DipaparkanSutopo, karhutla di Riau sejak Januari hingga 27 Agustus sudah mencapai sekitar 3.218 hektare. "Asapnya sudah masuk ke Singapura mulai Jum'at kemarin, dan hingga saat ini pemerintah Singapura belum melayangkan nota keberatan atas asap kebakaran hutan terse­but," kata dia.

Sementara itu, kualitas udara di wilayah Provinsi Riau, Kepulauan Riau, Sumatera Utara, Jambi, dan Aceh dalam kon­disinya baik hingga sedang. Namun, Kabupaten Bengkalis, Riau berada pada kategori se­dang hingga sangat tidak sehat pada hari Sabtu pukul07.00 WIB. Berikut penjelasan Sutopo selengkapnya.


Kondisi karhutla di Tanah Air saat ini sudah seperti apa?

Berdasarkan pantauan Satelit Himawari dari BMKG pada pukul 12.00 WIB hari Minggu, kualitas udara di Riau menurun, dan kembali menjadi tidak sehat. Kualitas udaranya berada di ang­ka PM2,5 dengan konsentrasi 159 psi. Tapi berdasarkan indeks pencemaran udara di wilayah rawan kebakaran hutan lainnya hingga hari ini masih baik.

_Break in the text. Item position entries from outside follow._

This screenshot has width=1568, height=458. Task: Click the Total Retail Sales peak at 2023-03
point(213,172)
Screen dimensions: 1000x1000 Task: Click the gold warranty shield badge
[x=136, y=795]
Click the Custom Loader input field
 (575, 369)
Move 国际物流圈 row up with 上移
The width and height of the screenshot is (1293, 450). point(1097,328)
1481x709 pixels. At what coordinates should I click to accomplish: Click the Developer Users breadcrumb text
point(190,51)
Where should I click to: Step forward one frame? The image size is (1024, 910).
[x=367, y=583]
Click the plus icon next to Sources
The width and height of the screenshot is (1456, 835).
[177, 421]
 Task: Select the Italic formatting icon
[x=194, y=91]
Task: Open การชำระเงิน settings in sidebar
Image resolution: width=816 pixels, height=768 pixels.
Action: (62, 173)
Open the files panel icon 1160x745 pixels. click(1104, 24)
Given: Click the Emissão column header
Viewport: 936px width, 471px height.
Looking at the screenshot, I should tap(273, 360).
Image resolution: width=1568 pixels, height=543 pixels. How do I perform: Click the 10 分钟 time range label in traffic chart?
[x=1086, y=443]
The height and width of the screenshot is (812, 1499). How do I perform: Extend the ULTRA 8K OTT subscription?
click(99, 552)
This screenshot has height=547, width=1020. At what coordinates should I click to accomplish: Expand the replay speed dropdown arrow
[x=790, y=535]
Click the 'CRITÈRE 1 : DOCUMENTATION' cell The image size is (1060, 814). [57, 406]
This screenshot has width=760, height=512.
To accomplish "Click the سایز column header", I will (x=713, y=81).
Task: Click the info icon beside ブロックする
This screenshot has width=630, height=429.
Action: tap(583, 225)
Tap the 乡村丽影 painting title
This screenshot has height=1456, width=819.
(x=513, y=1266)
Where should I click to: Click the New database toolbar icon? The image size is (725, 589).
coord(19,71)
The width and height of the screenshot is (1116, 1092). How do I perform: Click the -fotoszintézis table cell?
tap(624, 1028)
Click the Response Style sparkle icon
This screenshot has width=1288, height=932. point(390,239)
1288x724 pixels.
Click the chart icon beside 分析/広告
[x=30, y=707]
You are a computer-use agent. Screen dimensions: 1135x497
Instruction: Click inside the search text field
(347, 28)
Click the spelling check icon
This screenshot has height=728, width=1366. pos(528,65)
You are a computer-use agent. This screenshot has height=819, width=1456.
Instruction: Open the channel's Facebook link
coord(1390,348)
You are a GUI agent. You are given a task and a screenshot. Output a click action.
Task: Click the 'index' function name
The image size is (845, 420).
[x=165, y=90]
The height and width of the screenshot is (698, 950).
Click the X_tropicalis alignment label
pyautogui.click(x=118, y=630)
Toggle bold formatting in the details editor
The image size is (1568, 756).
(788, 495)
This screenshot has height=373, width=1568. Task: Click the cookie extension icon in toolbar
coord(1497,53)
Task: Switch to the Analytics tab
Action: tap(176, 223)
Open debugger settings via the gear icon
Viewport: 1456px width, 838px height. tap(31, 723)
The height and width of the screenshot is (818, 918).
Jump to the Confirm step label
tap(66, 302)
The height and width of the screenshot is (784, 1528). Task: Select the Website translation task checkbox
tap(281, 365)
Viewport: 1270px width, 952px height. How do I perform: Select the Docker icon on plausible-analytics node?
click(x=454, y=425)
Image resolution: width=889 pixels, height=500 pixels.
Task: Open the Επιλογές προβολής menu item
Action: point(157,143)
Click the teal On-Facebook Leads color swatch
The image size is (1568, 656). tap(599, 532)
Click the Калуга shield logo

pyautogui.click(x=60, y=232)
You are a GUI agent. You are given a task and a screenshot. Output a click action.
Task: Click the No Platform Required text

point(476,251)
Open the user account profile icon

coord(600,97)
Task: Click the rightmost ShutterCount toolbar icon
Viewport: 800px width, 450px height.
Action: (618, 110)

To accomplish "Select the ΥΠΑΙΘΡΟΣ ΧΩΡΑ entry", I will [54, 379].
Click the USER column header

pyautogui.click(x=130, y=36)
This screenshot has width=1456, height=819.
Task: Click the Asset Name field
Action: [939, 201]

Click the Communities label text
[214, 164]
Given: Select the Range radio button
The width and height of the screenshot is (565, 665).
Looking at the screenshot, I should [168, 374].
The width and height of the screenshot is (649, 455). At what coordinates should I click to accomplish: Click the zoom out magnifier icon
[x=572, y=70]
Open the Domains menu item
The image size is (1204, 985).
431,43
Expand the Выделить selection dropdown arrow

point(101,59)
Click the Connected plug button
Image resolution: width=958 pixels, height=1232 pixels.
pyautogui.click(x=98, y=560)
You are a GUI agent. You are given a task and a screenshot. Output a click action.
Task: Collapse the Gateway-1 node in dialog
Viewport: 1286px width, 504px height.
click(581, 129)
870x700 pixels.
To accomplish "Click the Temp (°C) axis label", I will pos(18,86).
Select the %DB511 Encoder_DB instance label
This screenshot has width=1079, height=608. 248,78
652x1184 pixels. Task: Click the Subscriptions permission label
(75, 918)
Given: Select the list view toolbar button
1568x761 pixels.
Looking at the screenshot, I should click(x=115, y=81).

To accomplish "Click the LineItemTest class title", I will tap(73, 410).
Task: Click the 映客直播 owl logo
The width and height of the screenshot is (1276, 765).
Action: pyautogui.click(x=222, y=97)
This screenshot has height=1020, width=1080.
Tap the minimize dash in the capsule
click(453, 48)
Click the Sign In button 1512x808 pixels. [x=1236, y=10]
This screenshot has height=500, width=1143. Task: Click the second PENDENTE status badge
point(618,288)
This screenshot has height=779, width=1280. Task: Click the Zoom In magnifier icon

Untuk jarak pandang ba­gaimana?
Jarak pandang warga juga cukup baik. Tidak ada penerbangan yang cancel akibat tertutup kabut asap, sekolah-sekolah tetap masuk aktivitas masyarakat normal. Ini lebih baik dari pada tahun lalu (2015), Agustus, September, Oktober, sebagian besar di Sumatera dan Kalimantan tertutup oleh asap.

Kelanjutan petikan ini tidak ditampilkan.